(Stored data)
--------------------------------

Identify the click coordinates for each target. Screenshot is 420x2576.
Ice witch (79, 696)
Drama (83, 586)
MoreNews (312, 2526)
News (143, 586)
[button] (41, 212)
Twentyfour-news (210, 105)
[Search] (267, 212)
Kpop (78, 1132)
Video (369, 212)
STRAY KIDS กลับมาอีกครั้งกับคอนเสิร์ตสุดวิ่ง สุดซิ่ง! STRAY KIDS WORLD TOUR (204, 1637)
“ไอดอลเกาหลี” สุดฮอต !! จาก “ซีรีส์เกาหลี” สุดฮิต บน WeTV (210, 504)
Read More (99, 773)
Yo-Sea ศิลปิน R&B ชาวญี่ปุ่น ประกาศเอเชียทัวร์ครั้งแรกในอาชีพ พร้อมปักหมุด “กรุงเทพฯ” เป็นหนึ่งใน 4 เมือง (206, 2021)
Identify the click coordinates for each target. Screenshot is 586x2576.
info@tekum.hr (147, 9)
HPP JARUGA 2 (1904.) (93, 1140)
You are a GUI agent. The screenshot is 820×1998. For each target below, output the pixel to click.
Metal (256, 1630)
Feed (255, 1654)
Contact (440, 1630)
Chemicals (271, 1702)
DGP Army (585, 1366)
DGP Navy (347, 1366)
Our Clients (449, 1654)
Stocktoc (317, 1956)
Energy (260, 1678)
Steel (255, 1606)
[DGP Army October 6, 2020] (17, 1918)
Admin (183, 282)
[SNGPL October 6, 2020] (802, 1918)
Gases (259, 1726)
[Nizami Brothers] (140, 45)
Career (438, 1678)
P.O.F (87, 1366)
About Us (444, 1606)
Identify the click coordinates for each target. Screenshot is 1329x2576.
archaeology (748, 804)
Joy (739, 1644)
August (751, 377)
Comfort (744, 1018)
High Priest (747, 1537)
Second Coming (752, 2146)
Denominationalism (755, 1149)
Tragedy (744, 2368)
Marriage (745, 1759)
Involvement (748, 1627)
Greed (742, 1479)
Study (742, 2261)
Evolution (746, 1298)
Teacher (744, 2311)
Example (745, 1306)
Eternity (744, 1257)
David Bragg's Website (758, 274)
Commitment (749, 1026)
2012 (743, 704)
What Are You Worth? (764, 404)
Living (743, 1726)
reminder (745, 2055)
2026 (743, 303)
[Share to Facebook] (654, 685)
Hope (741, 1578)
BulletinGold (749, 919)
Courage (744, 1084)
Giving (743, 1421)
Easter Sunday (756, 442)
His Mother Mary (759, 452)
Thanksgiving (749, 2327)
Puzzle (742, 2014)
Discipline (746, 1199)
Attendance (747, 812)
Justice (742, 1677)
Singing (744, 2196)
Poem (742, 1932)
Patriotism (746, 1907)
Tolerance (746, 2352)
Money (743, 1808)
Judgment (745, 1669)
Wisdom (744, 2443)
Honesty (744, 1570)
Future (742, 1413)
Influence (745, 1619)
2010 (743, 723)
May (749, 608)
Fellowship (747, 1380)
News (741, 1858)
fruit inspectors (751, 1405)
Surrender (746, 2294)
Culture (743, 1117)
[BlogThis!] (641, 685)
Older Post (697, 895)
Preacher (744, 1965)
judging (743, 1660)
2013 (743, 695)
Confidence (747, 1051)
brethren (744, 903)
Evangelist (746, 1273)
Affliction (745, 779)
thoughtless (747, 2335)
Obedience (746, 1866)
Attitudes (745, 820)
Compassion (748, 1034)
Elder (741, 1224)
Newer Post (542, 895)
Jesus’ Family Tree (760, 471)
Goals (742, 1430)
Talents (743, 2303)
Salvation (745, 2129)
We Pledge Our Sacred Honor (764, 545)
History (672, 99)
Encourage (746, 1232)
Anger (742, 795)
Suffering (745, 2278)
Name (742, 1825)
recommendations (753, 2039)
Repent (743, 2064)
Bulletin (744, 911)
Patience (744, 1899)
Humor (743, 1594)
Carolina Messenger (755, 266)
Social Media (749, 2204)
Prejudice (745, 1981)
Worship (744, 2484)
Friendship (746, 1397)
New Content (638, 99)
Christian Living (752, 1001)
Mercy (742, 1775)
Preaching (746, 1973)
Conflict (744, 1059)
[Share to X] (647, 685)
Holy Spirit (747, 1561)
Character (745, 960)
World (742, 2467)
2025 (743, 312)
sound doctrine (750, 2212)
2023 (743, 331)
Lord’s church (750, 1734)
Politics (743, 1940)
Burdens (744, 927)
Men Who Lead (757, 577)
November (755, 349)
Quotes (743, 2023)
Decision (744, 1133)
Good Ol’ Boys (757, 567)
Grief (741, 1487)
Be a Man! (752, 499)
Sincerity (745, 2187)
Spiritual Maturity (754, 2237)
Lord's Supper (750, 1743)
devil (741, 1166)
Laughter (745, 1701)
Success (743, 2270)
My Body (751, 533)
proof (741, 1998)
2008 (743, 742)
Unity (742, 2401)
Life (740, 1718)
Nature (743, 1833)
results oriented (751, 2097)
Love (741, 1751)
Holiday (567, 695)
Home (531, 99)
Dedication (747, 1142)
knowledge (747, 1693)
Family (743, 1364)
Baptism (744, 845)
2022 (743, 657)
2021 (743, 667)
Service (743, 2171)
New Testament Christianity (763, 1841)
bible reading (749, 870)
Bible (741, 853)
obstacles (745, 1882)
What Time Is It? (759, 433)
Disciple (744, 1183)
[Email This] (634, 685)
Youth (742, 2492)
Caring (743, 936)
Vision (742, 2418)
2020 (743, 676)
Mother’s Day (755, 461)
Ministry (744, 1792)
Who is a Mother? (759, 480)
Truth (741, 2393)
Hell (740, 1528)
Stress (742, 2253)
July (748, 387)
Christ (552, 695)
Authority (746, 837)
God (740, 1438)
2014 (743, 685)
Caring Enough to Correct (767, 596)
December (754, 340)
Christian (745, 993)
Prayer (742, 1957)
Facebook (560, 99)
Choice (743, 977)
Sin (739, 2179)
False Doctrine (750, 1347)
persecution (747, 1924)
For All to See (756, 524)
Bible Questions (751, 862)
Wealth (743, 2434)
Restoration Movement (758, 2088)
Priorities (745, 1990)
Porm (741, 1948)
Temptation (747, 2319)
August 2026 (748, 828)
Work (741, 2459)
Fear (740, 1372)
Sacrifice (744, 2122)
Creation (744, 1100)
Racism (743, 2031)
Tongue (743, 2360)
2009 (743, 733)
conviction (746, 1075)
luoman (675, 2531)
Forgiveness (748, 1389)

--------------------------------

Your instructions |
Search the records for the word "click" and copy out every line that holds it.

Reply to the exercise |
Identify the click coordinates for each target. Screenshot is 420x2576.
Identify the click coordinates for each target. Screenshot is 586x2576.
You are a GUI agent. The screenshot is 820×1998. For each target below, output the pixel to click.
Identify the click coordinates for each target. Screenshot is 1329x2576.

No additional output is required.